Here is an idea for generic programming I had. You may wish, for example, to have a derived type for a time series

```
type :: time_series_t
type(time_t), allocatable :: times(:) ! (nobs)
real , allocatable :: x(:) ! (nobs)
end type time_series_t
```

where the definition of `type :: time_t`

is flexible. It could contain [year,month] or [year,month,day] or [year,month,day,hour,minute]. In the past I have duplicated code and created separate time series derived types for these cases, but I wonder if module entity renaming can avoid this. The code

```
module date_mod
implicit none
interface str
module procedure str_ymd, str_ym
end interface str
type :: date_ymd_t
integer :: year, month, day
end type date_ymd_t
!
type :: date_ym_t
integer :: year, month
end type date_ym_t
!
contains
function str_ymd(date) result(s)
type(date_ymd_t), intent(in) :: date
character (len=20) :: s
write (s,"(i4.4,2('-',i2.2))") date%year, date%month, date%day
end function str_ymd
!
function str_ym(date) result(s)
type(date_ym_t), intent(in) :: date
character (len=20) :: s
write (s,"(i4.4,'-',i2.2)") date%year, date%month
end function str_ym
end module date_mod
!
module time_series_mod
use date_mod, only: time_t => date_ymd_t, str
implicit none
type :: time_series_t
type(time_t), allocatable :: times(:) ! (nobs)
real , allocatable :: x(:) ! (nobs)
end type time_series_t
contains
!
subroutine display_time_series(ts)
type(time_series_t), intent(in) :: ts
integer :: i,nobs
nobs = size(ts%times)
do i=1,nobs
print "(a,1x,f0.4)",trim(str(ts%times(i))),ts%x(i)
end do
end subroutine display_time_series
!
subroutine read_time_series(ts,iu)
type(time_series_t), intent(out) :: ts
integer , intent(in) :: iu
integer :: i,nobs
read (iu,*) nobs
call alloc_time_series(ts,nobs)
do i=1,nobs
read (iu,*) ts%times(i),ts%x(i)
end do
end subroutine read_time_series
!
subroutine alloc_time_series(ts,nobs)
type(time_series_t), intent(out) :: ts
integer , intent(out) :: nobs
allocate (ts%times(nobs),ts%x(nobs))
end subroutine alloc_time_series
end module time_series_mod
!
program main
use time_series_mod
implicit none
type(time_series_t) :: ts
integer, parameter :: iu = 20
character (len=*), parameter :: data_file = "ymd.txt" ! "ymd.txt"
open (unit=iu,file=data_file,action="read")
call read_time_series(ts,iu)
call display_time_series(ts)
end program main
```

for data file `ymd.txt`

```
2
2022 3 6 10.0
2022 3 7 11.0
```

gives output

```
2022-03-06 10.0000
2022-03-07 11.0000
```

and changing `time_t => date_ymd_t`

to `time_t => date_ym_t`

and using data file ym.txt

```
2
2022 2 10.0
2022 3 11.0
```

gives output

```
2022-02 10.0000
2022-03 11.0000
```

I wonder if this approach scales.
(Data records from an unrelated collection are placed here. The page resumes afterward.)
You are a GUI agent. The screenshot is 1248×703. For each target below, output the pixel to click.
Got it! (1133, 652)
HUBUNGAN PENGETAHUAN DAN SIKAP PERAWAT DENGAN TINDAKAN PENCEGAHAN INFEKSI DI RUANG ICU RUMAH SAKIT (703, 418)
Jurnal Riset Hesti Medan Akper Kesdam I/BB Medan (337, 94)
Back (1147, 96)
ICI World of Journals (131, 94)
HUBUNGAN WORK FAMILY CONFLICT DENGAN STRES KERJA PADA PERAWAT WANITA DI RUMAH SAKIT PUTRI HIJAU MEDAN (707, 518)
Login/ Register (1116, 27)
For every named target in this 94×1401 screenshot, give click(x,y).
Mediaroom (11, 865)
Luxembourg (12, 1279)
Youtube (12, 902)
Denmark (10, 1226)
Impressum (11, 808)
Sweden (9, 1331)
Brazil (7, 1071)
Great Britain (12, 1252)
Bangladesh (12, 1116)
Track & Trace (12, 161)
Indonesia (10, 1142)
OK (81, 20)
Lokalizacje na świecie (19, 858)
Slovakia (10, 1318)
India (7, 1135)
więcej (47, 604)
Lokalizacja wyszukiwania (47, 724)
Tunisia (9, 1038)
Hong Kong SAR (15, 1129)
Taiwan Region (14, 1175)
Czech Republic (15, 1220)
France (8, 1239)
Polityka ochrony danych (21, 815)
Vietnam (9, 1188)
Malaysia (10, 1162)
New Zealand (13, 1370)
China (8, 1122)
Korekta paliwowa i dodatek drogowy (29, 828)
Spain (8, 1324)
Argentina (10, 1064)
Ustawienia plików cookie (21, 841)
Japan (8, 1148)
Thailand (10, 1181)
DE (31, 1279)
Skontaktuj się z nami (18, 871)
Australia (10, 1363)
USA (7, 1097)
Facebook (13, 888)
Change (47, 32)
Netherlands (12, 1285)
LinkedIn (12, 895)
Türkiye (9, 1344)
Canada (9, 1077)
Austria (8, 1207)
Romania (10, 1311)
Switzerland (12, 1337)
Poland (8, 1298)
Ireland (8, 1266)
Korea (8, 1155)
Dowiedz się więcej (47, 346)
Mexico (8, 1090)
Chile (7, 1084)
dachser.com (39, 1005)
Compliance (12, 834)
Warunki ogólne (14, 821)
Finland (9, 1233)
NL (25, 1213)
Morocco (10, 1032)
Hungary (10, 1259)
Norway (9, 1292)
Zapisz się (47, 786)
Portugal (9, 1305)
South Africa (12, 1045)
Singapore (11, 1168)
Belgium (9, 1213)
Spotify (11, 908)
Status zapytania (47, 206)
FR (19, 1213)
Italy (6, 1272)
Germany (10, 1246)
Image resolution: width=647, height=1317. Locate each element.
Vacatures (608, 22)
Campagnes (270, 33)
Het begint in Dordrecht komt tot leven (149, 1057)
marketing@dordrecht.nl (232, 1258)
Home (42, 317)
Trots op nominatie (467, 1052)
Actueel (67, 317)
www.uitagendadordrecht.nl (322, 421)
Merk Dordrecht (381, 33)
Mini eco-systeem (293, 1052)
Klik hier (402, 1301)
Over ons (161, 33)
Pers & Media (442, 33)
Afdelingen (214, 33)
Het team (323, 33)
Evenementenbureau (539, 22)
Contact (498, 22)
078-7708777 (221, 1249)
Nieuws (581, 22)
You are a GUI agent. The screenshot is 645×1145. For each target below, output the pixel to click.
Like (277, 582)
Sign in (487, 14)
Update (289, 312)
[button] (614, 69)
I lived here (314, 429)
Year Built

It does rely on

`read (iu,*) ts%times(i),ts%x(i)`

effectively being expanded to

`read (iu,*) ts%times(i)%year,ts%times(i)%month,ts%x(i)`

or

`read (iu,*) ts%times(i)%year,ts%times(i)%month,ts%times(i)%day,ts%x(i)`

depending on what `time_t`

refers to. Perhaps there is a better way to get this functionality

using the OOP features of modern Fortran.